Dopo l’avvento del sonoro (Il cantante di jazz, 1927), musica e dialoghi diventano i protagonisti nel cinema del decennio successivo. L’operetta e il musical, due generi rappresentativi di un cinema di pura finzione, eppure, o forse proprio per questo, manifestazioni di straordinario successo: Cappello a cilindro è il maggior incasso del 1935.
Ma se l’operetta a metà anni Trenta ha praticamente esaurito il suo repertorio, il musical conosce il momento della sua massima popolarità. È in questo contesto che si colloca Cappello a cilindro, uno dei musical più belli e famosi di tutti i tempi, con la coppia per antonomasia del genere: Fred Astaire e Ginger Rogers.
In una Londra improbabile ricostruita genialmente dallo scenografo Van Nest Polglase, i due si bisticciano e si innamorano, volteggiando sulle ali della musica deliziosa di Irving Berlin (indimenticabili le canzoni Cheek to Cheek e The Piccolino).

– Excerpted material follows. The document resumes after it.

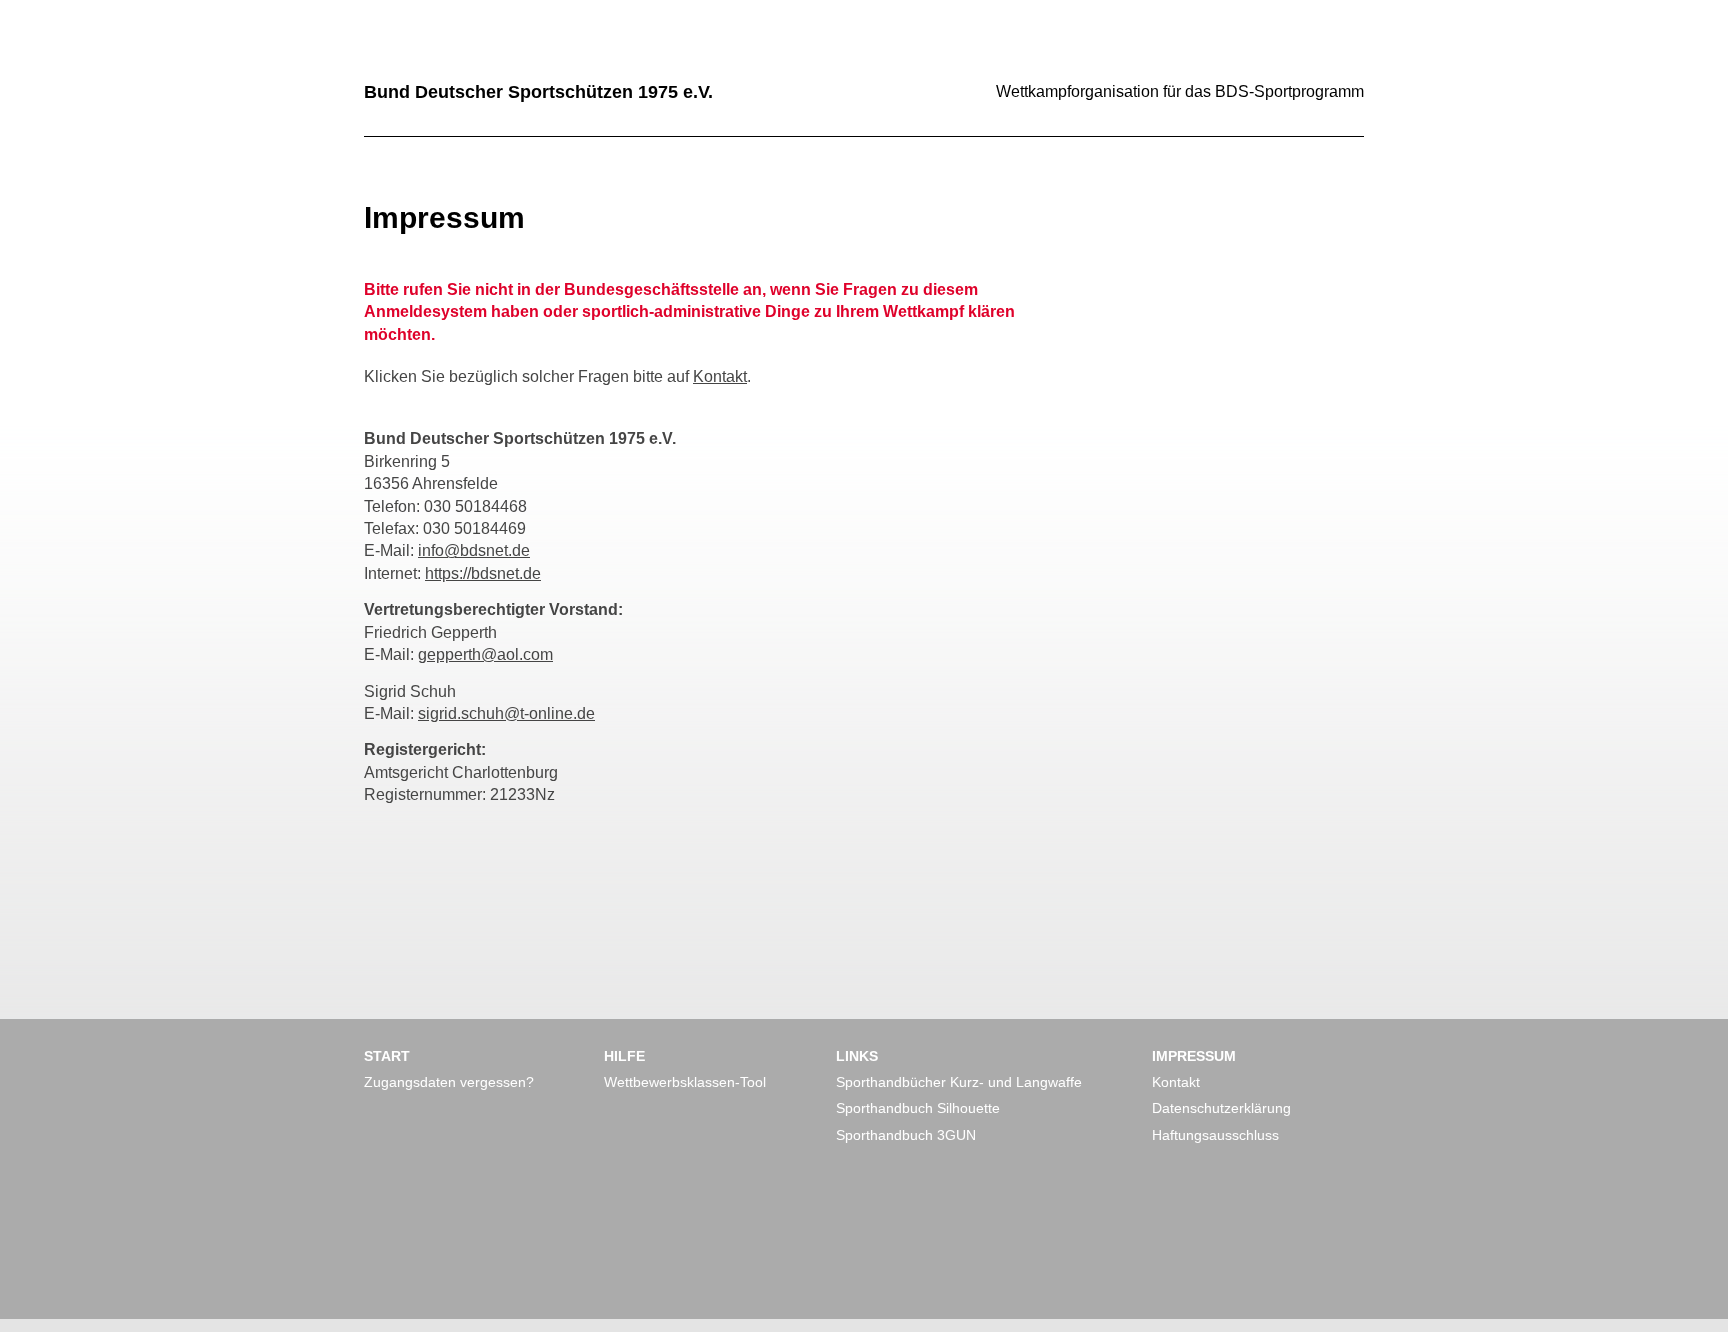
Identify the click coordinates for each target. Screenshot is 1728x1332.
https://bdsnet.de (483, 573)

Il regista Sandrich, che diresse la coppia Astaire-Rogers in altri celebri film del periodo come Seguendo la flotta, Voglio danzare con te, Girandola, dirige la commedia musicale con maestria, aiutato anche da caratteristi notevoli come il “lubitschiano” Edward E. Horton. E la sua cinepresa, che danza insieme ai ballerini, li inquadra sempre in figura intera e se possibile in piano-sequenza per non spezzare le coreografie.